A circus performer wants to land in a net 5 meters to the right of where she will let go of the trapeze. If she is 10 meters above the net, how fast must she be moving horizontally when she lets go?
How long will it take to fall 10 m?
Given that time, velocity=5m/time
To find out how fast the circus performer must be moving horizontally when she lets go, we can use the principles of projectile motion. Let's break down the given information:
- The performer wants to land in a net 5 meters to the right of where she let go.
- The performer is 10 meters above the net.
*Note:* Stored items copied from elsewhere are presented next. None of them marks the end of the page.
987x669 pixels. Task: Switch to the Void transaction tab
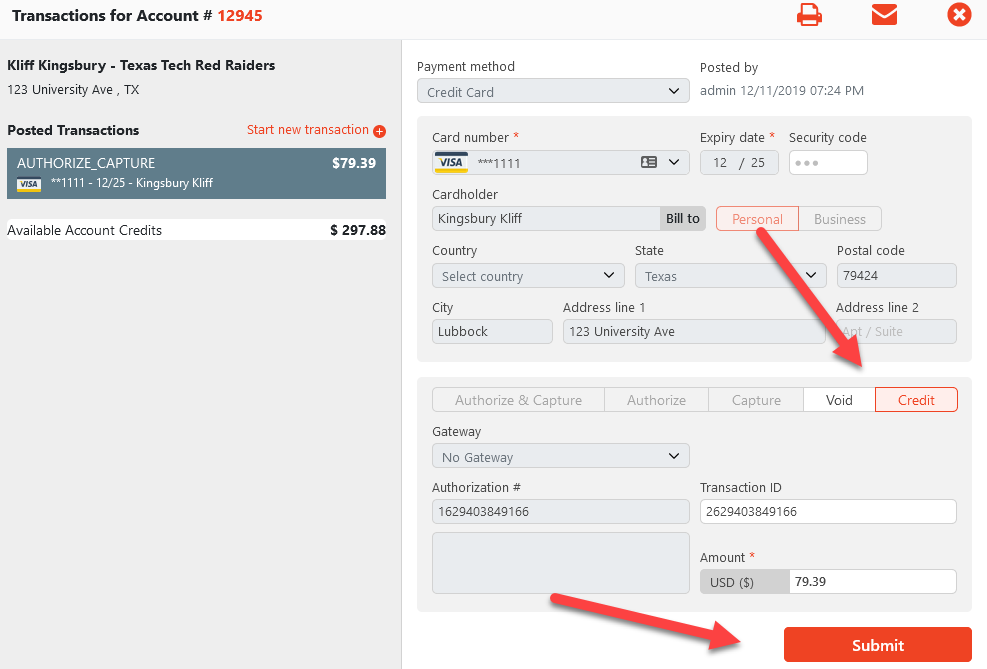point(839,400)
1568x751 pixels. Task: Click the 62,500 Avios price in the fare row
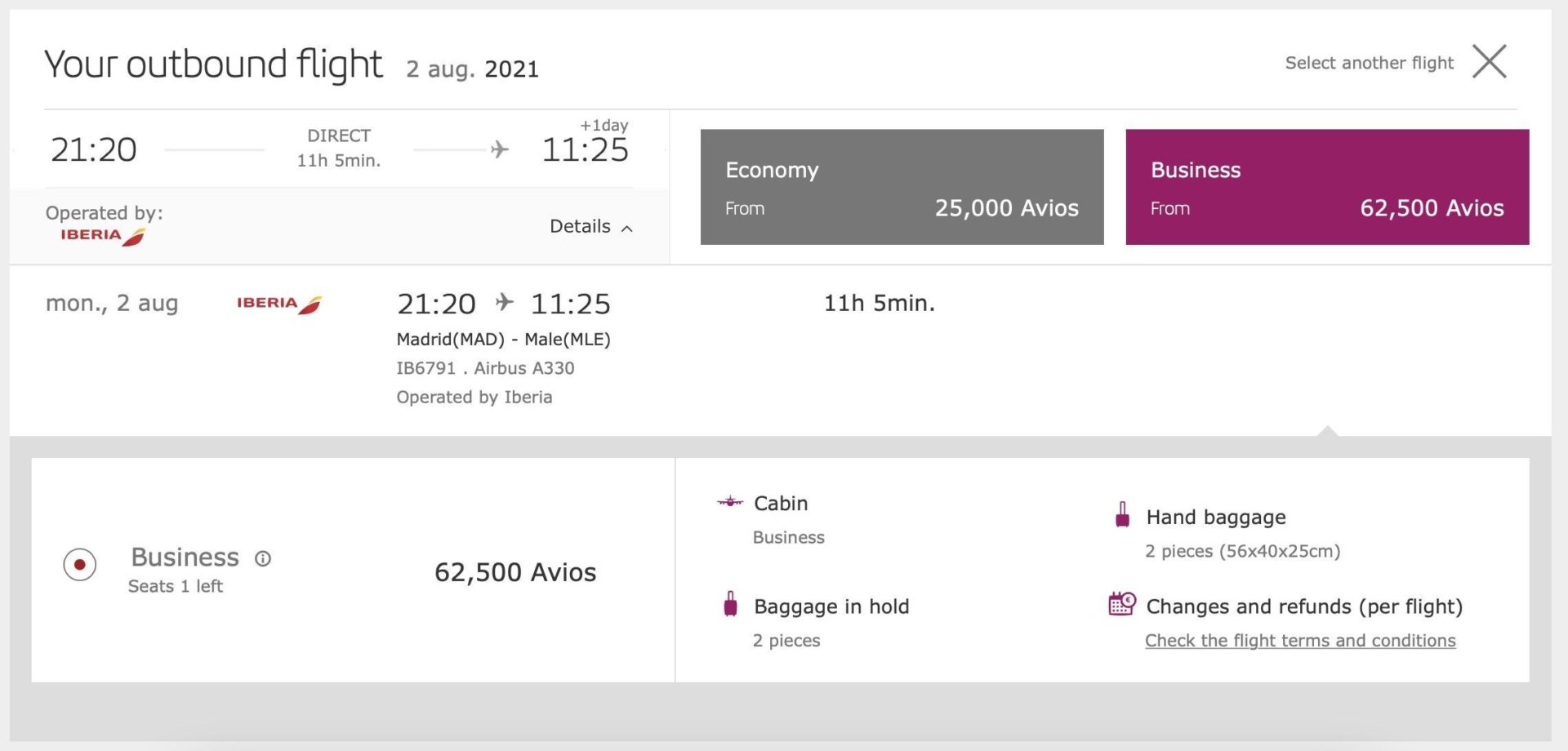tap(515, 572)
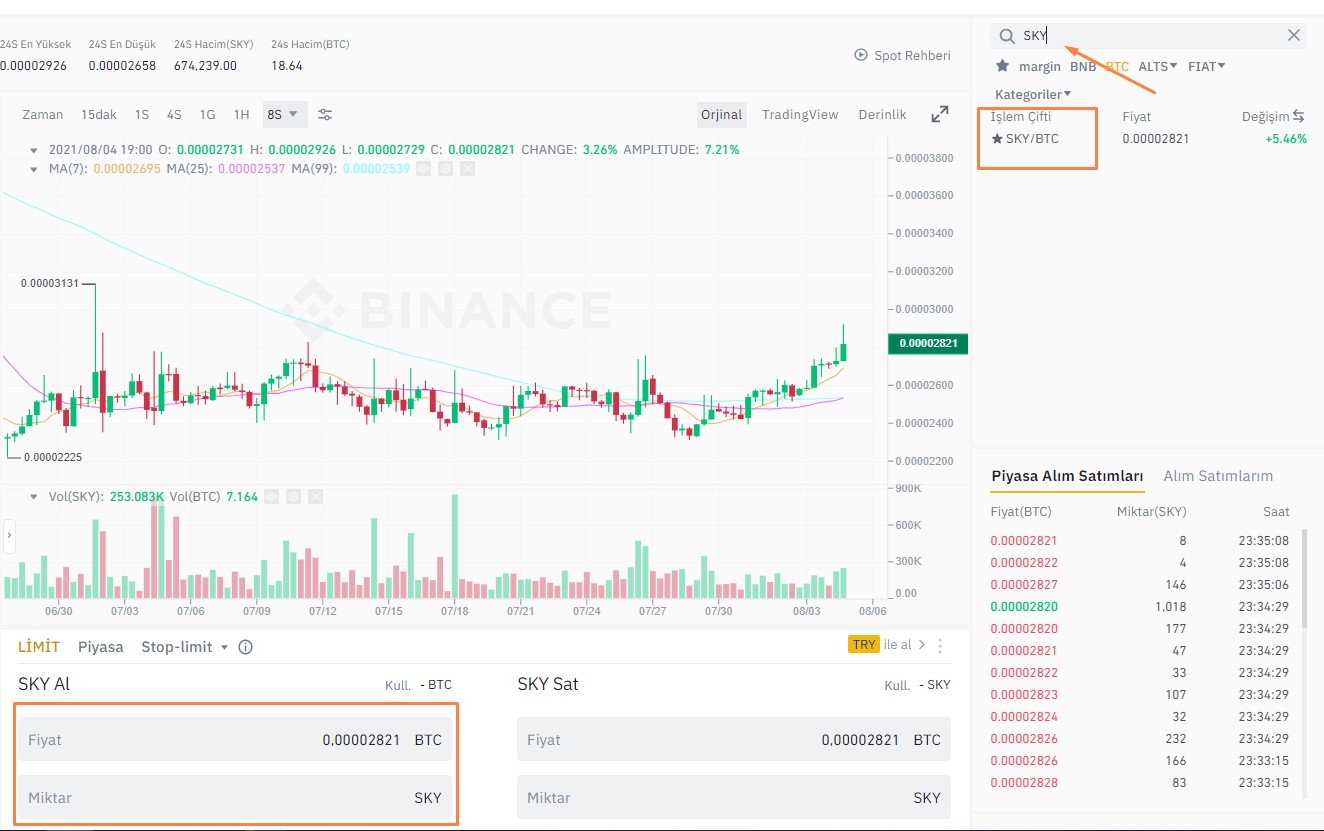Expand the 8S interval dropdown
The image size is (1324, 831).
point(285,114)
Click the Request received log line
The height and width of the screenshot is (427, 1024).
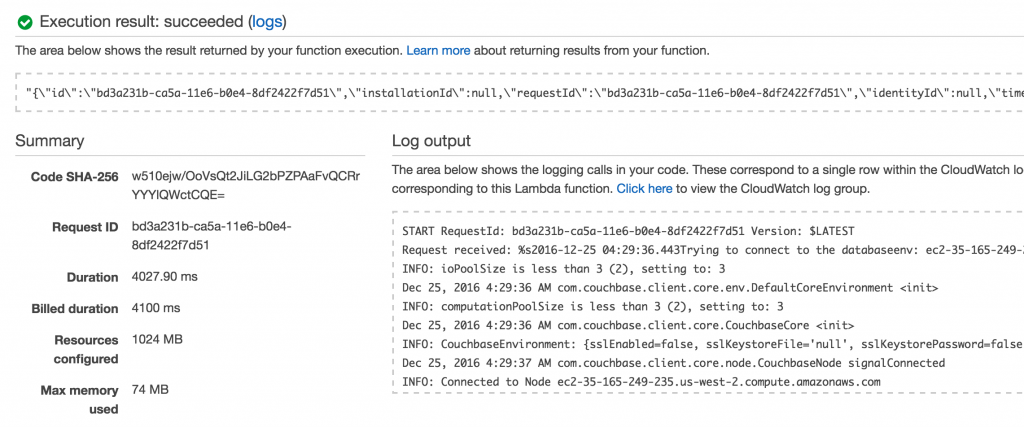pos(713,250)
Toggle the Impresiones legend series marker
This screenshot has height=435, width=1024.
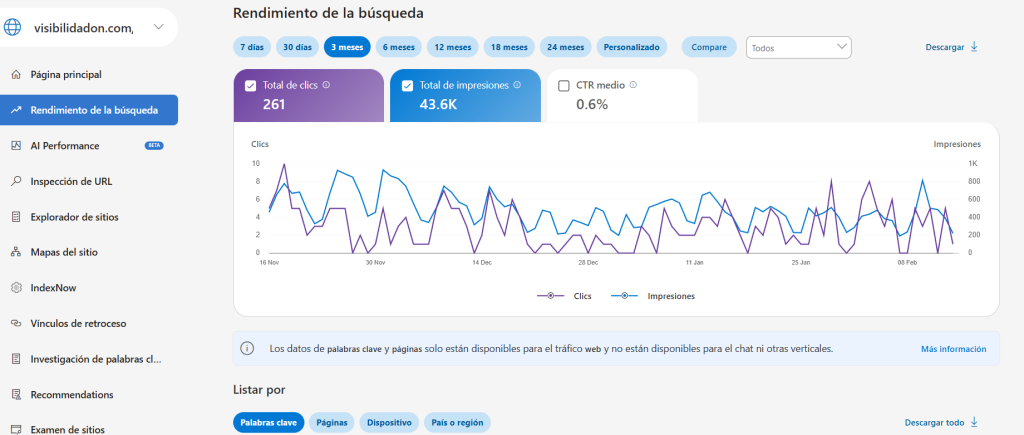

Now, let's determine the steps to find the required horizontal speed:
Step 1: Determine the time of flight
When an object is thrown vertically upwards and lands back at the same height, the time taken to reach the highest point is the same as the time taken to fall back down. In this case, the time of flight can be found using the following formula:
t = sqrt((2h) / g)
where:
t = time of flight
h = initial vertical height
g = acceleration due to gravity (approximately 9.8 m/s^2)
Plugging in the values:
t = sqrt((2 * 10) / 9.8)
t ≈ 1.43 seconds
Step 2: Determine the horizontal distance traveled during the time of flight
Since the horizontal speed remains constant throughout the motion, the horizontal distance traveled can be found using the formula:
d = v * t
where:
d = horizontal distance
v = horizontal velocity
t = time of flight (found earlier)
We need to find the horizontal distance traveled, which is 5 meters. Rearranging the formula, we can solve for v:
v = d / t
v = 5 / 1.43
v ≈ 3.50 m/s
Therefore, the circus performer must be moving horizontally at approximately 3.50 m/s when she lets go of the trapeze to land 5 meters to the right of the net.